┌──
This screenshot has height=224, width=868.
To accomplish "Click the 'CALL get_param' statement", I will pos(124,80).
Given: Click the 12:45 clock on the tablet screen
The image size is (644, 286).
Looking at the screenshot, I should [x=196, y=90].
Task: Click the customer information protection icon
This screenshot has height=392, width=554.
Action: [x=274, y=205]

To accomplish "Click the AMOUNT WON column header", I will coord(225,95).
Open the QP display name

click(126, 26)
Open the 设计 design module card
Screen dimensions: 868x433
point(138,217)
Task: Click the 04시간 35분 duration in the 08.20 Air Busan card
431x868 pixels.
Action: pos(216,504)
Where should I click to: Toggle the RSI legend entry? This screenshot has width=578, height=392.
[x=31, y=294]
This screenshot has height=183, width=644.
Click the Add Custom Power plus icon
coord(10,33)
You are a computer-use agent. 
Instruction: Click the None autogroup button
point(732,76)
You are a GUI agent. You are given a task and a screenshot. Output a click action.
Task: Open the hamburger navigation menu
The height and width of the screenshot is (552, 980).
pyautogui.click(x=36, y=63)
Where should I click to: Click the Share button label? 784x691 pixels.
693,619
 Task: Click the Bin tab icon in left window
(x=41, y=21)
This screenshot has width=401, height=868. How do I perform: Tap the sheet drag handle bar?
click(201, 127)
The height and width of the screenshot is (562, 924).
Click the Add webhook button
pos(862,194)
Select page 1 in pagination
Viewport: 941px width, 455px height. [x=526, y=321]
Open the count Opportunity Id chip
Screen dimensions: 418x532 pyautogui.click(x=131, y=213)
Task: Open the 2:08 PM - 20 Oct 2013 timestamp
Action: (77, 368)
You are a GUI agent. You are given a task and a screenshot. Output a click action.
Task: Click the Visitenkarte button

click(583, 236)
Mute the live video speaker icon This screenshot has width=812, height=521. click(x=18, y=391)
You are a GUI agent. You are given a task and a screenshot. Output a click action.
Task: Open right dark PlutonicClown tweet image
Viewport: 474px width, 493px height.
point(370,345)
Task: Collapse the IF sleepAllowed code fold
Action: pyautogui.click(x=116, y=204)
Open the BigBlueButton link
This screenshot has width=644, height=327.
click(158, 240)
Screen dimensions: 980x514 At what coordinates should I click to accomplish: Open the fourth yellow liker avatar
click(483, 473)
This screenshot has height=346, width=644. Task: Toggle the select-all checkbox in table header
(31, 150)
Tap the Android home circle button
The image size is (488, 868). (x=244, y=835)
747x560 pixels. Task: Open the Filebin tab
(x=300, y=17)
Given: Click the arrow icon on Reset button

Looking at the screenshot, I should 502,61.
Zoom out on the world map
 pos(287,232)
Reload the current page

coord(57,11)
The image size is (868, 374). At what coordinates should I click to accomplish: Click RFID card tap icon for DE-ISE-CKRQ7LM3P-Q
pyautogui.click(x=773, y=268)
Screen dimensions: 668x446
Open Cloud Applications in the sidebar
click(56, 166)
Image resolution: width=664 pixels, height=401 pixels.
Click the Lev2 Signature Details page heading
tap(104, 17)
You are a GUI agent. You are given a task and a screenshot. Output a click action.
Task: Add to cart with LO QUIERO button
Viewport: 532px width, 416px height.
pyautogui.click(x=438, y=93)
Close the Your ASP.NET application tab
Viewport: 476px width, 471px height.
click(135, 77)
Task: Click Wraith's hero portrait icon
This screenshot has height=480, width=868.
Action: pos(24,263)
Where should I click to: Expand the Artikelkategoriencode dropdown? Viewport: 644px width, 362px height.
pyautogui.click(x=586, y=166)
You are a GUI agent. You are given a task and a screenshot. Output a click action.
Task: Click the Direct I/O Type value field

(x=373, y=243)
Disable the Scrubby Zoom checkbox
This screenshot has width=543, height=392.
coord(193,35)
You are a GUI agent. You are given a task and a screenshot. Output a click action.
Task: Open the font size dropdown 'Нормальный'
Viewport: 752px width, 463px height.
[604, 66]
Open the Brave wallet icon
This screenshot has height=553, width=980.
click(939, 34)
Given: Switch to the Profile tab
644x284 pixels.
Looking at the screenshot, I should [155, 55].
└──
Transcribe the material above in full, keeping every word.

This screenshot has height=224, width=868.
To accomplish "Click the 'CALL get_param' statement", I will pos(124,80).
Given: Click the 12:45 clock on the tablet screen
The image size is (644, 286).
Looking at the screenshot, I should [x=196, y=90].
Task: Click the customer information protection icon
This screenshot has height=392, width=554.
Action: [x=274, y=205]

To accomplish "Click the AMOUNT WON column header", I will coord(225,95).
Open the QP display name

click(126, 26)
Open the 设计 design module card
Screen dimensions: 868x433
point(138,217)
Task: Click the 04시간 35분 duration in the 08.20 Air Busan card
431x868 pixels.
Action: pos(216,504)
Where should I click to: Toggle the RSI legend entry? This screenshot has width=578, height=392.
[x=31, y=294]
This screenshot has height=183, width=644.
Click the Add Custom Power plus icon
coord(10,33)
You are a computer-use agent. 
Instruction: Click the None autogroup button
point(732,76)
You are a GUI agent. You are given a task and a screenshot. Output a click action.
Task: Open the hamburger navigation menu
The height and width of the screenshot is (552, 980).
pyautogui.click(x=36, y=63)
Where should I click to: Click the Share button label? 784x691 pixels.
693,619
 Task: Click the Bin tab icon in left window
(x=41, y=21)
This screenshot has width=401, height=868. How do I perform: Tap the sheet drag handle bar?
click(201, 127)
The height and width of the screenshot is (562, 924).
Click the Add webhook button
pos(862,194)
Select page 1 in pagination
Viewport: 941px width, 455px height. [x=526, y=321]
Open the count Opportunity Id chip
Screen dimensions: 418x532 pyautogui.click(x=131, y=213)
Task: Open the 2:08 PM - 20 Oct 2013 timestamp
Action: (77, 368)
You are a GUI agent. You are given a task and a screenshot. Output a click action.
Task: Click the Visitenkarte button

click(583, 236)
Mute the live video speaker icon This screenshot has width=812, height=521. click(x=18, y=391)
You are a GUI agent. You are given a task and a screenshot. Output a click action.
Task: Open right dark PlutonicClown tweet image
Viewport: 474px width, 493px height.
point(370,345)
Task: Collapse the IF sleepAllowed code fold
Action: pyautogui.click(x=116, y=204)
Open the BigBlueButton link
This screenshot has width=644, height=327.
click(158, 240)
Screen dimensions: 980x514 At what coordinates should I click to accomplish: Open the fourth yellow liker avatar
click(483, 473)
This screenshot has height=346, width=644. Task: Toggle the select-all checkbox in table header
(31, 150)
Tap the Android home circle button
The image size is (488, 868). (x=244, y=835)
747x560 pixels. Task: Open the Filebin tab
(x=300, y=17)
Given: Click the arrow icon on Reset button

Looking at the screenshot, I should 502,61.
Zoom out on the world map
 pos(287,232)
Reload the current page

coord(57,11)
The image size is (868, 374). At what coordinates should I click to accomplish: Click RFID card tap icon for DE-ISE-CKRQ7LM3P-Q
pyautogui.click(x=773, y=268)
Screen dimensions: 668x446
Open Cloud Applications in the sidebar
click(56, 166)
Image resolution: width=664 pixels, height=401 pixels.
Click the Lev2 Signature Details page heading
tap(104, 17)
You are a GUI agent. You are given a task and a screenshot. Output a click action.
Task: Add to cart with LO QUIERO button
Viewport: 532px width, 416px height.
pyautogui.click(x=438, y=93)
Close the Your ASP.NET application tab
Viewport: 476px width, 471px height.
click(135, 77)
Task: Click Wraith's hero portrait icon
This screenshot has height=480, width=868.
Action: pos(24,263)
Where should I click to: Expand the Artikelkategoriencode dropdown? Viewport: 644px width, 362px height.
pyautogui.click(x=586, y=166)
You are a GUI agent. You are given a task and a screenshot. Output a click action.
Task: Click the Direct I/O Type value field

(x=373, y=243)
Disable the Scrubby Zoom checkbox
This screenshot has width=543, height=392.
coord(193,35)
You are a GUI agent. You are given a task and a screenshot. Output a click action.
Task: Open the font size dropdown 'Нормальный'
Viewport: 752px width, 463px height.
[604, 66]
Open the Brave wallet icon
This screenshot has height=553, width=980.
click(939, 34)
Given: Switch to the Profile tab
644x284 pixels.
Looking at the screenshot, I should [155, 55].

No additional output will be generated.